The innocent savagery of youth would appear to be the theme; the girls “were not greatly given to scruples and consideration for others, by virtue of their unblighted spirits.” The loveliest of these unblighted spirits, Selina Redwood (“Selina’s long unsurpassable legs arranged themselves diagonally from the deep chair where she lolled in the distinct attitude of being the only woman present who could afford to loll”), undertakes an affair with a young anarchist, Nicholas Farringdon: “In the meantime she looked at Nicholas … and thought she could use him.” Nicholas, who eventually will die as a Christian martyr in Haiti, delightedly agrees to be used, while keeping his spiritual eye on Joanna Childe, “large, with light shiny hair, blue eyes and deep-pink cheeks.” Joanna, a minister’s daughter, having loved a curate in vain, has “decided to enter maimed into the Kingdom of Heaven,” and, rather than defile her first love by falling in love again, has declined to respond to another
curate, a clerical gallant who loves her and who is immortalized in a sentence:
His wide mouth suggested to Joanna generosity and humour, that type of generosity and humour special to the bishop sprouting within him.

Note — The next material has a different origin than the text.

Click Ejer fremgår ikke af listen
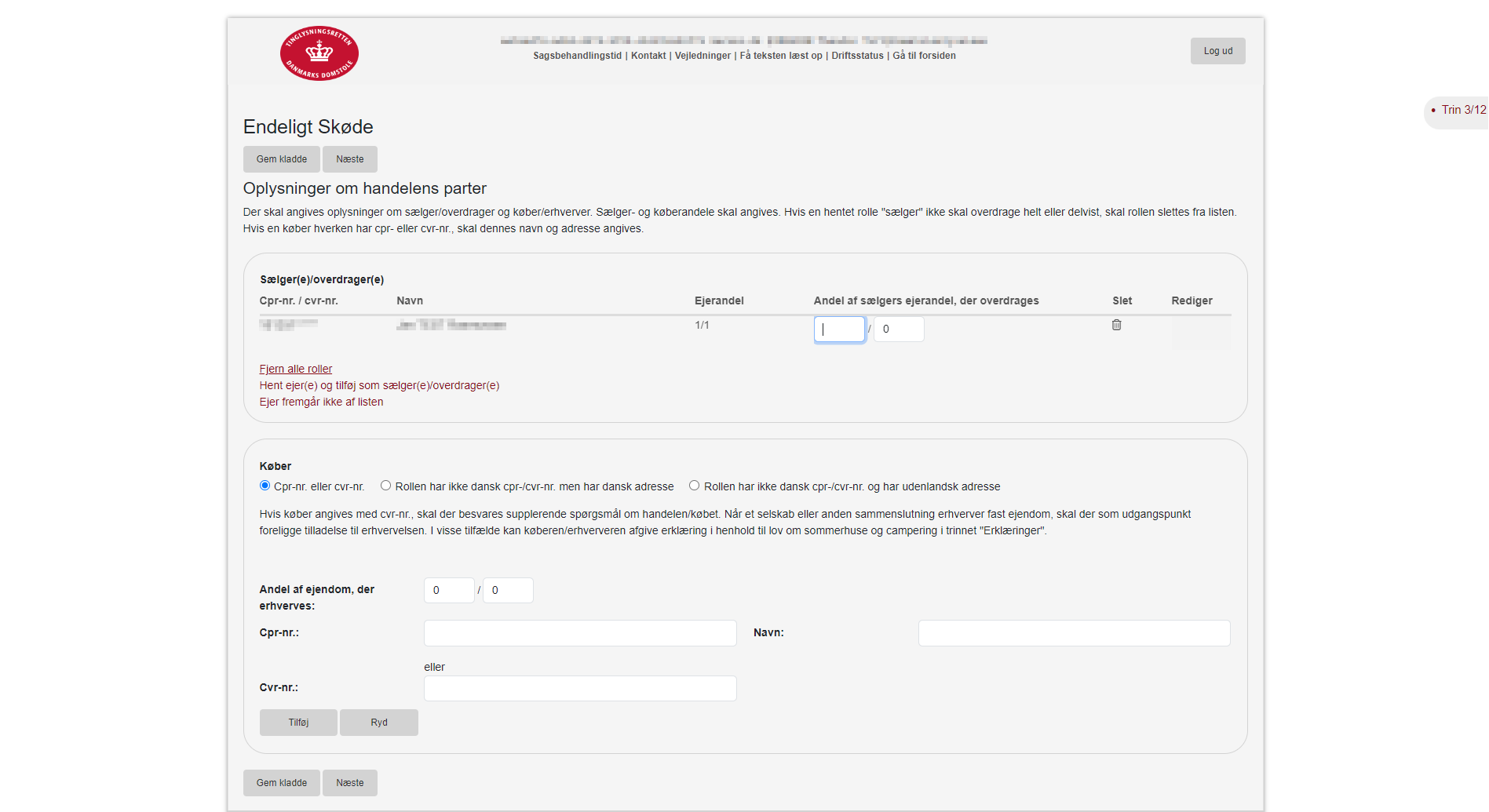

Having denied herself this vegetable treat, Joanna diverts her sexual energy into elocution lessons, which involve the declamation aloud of much anthology poetry, skillfully chosen by Mrs. Spark to give her dormitory halls a weird and ominous clangor.
The triangle of Selina, Nicholas, and Joanna is the book’s center, around which Mrs. Spark circumscribes other designs, using as her drawing implement one Jane Wright, a plump girl of slender means connected with “the world of books” and probably, like Sandy Stranger in
The Prime of Miss Jean Brodie
, the writer’s modestly disguised stand-in. The rest is plot. The girls—a dozen or so are named—do and say this and that, often hilariously: Dorothy Markham, who talks like a debutante, opens Jane’s door and announces, “Filthy luck. I’m preggers. Come to the wedding.” Naked and slippery with rationed soap, the girls test their slenderness against a tiny bathroom window, seven inches by fourteen, which leads onto a roof whose uses are various. In the end, this window becomes a vital escape hatch, and the degrees of slenderness—But here I am, at the catastrophe again. Read the book in confidence that there is one, and in confidence that Mrs. Spark’s darkling imagination, playing across the concrete details of a remembered historical moment, is as phosphorescent as ever.